(Stored data)
● ● ● ● ● ● ●
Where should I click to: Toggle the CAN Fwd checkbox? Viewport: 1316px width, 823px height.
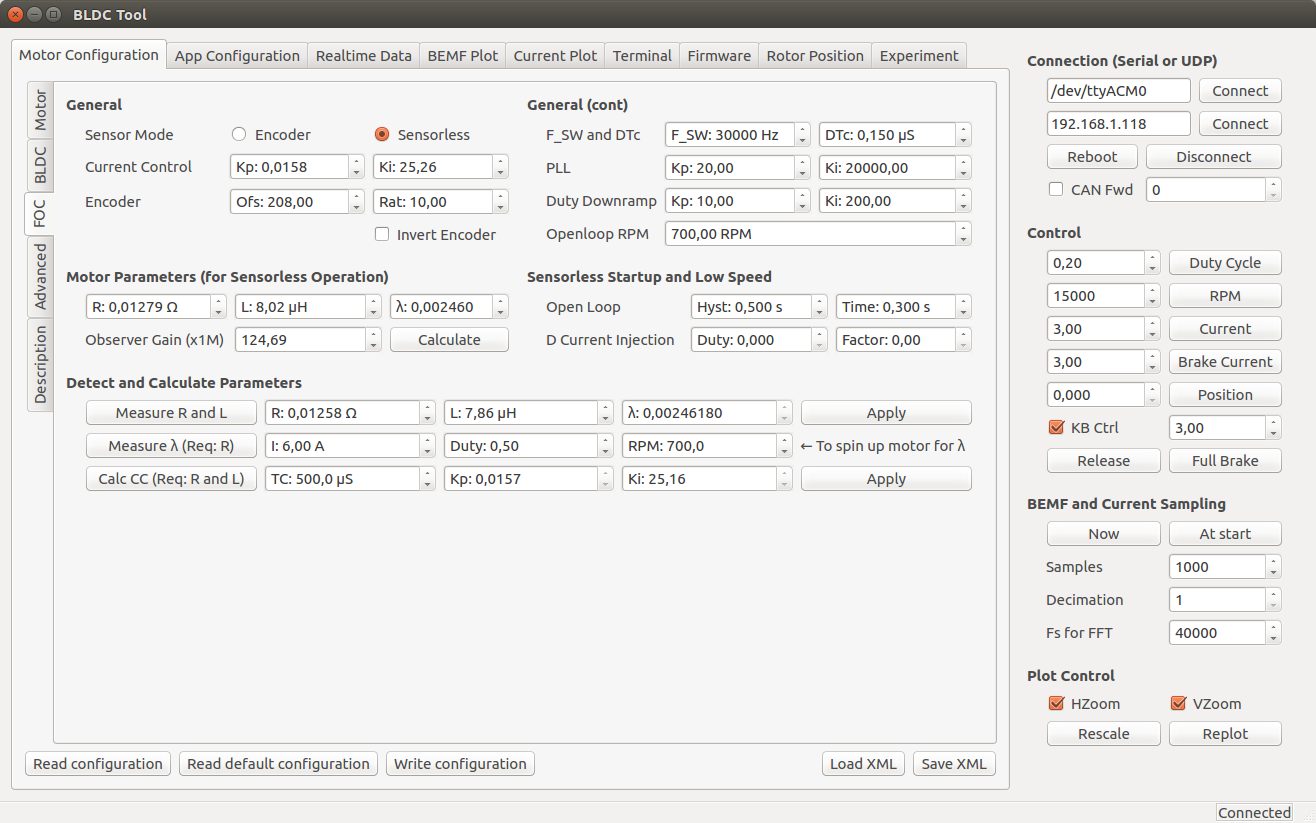pyautogui.click(x=1055, y=189)
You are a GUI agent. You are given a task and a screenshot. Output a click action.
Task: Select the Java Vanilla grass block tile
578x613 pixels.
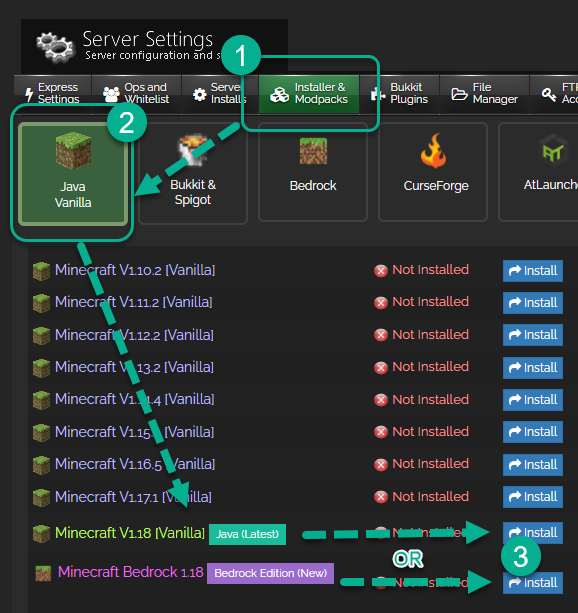[x=73, y=174]
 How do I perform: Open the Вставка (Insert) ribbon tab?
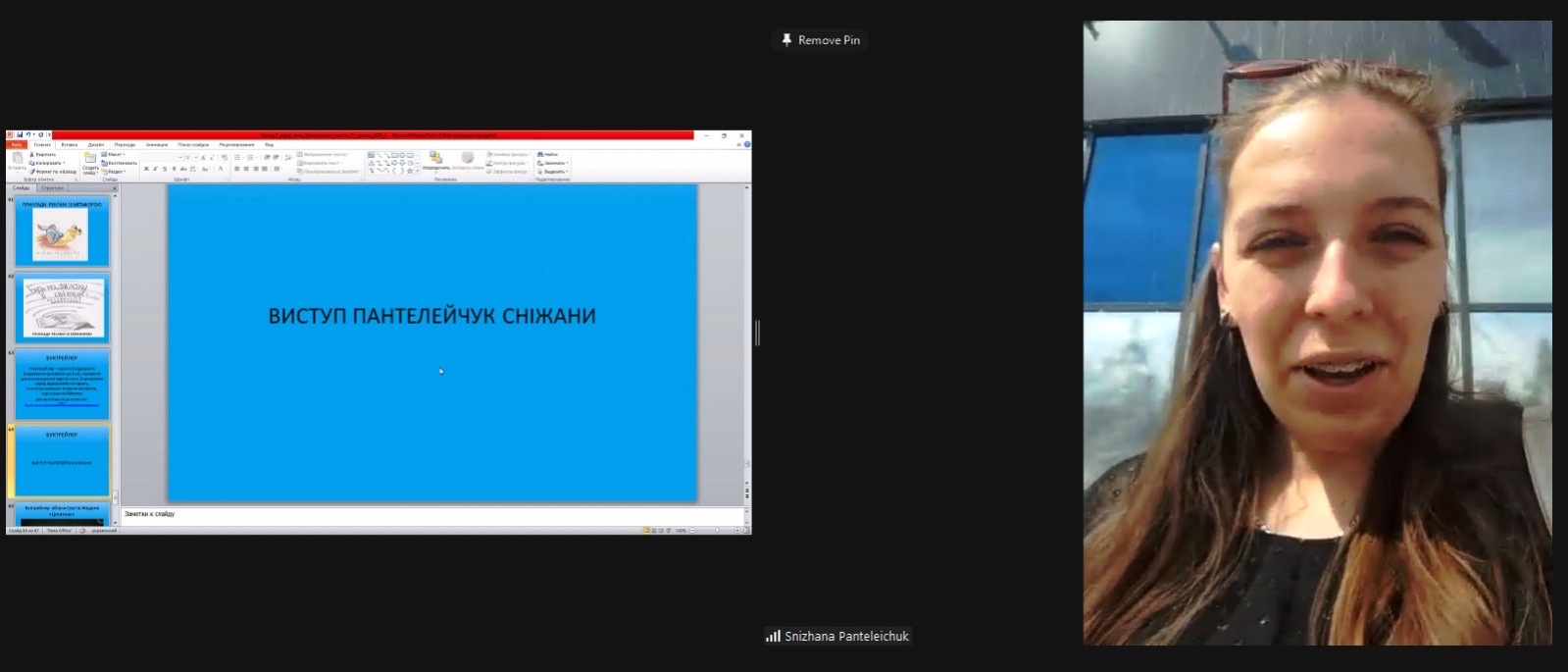[69, 144]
● ● ● ● ● ● ●
> Work order
Please retype the data exactly, but do not carry over any picture.

> Exercise answer
Where should I click to: Toggle the CAN Fwd checkbox? Viewport: 1316px width, 823px height.
pyautogui.click(x=1055, y=189)
You are a GUI agent. You are given a task and a screenshot. Output a click action.
Task: Select the Java Vanilla grass block tile
578x613 pixels.
[x=73, y=174]
 How do I perform: Open the Вставка (Insert) ribbon tab?
[69, 144]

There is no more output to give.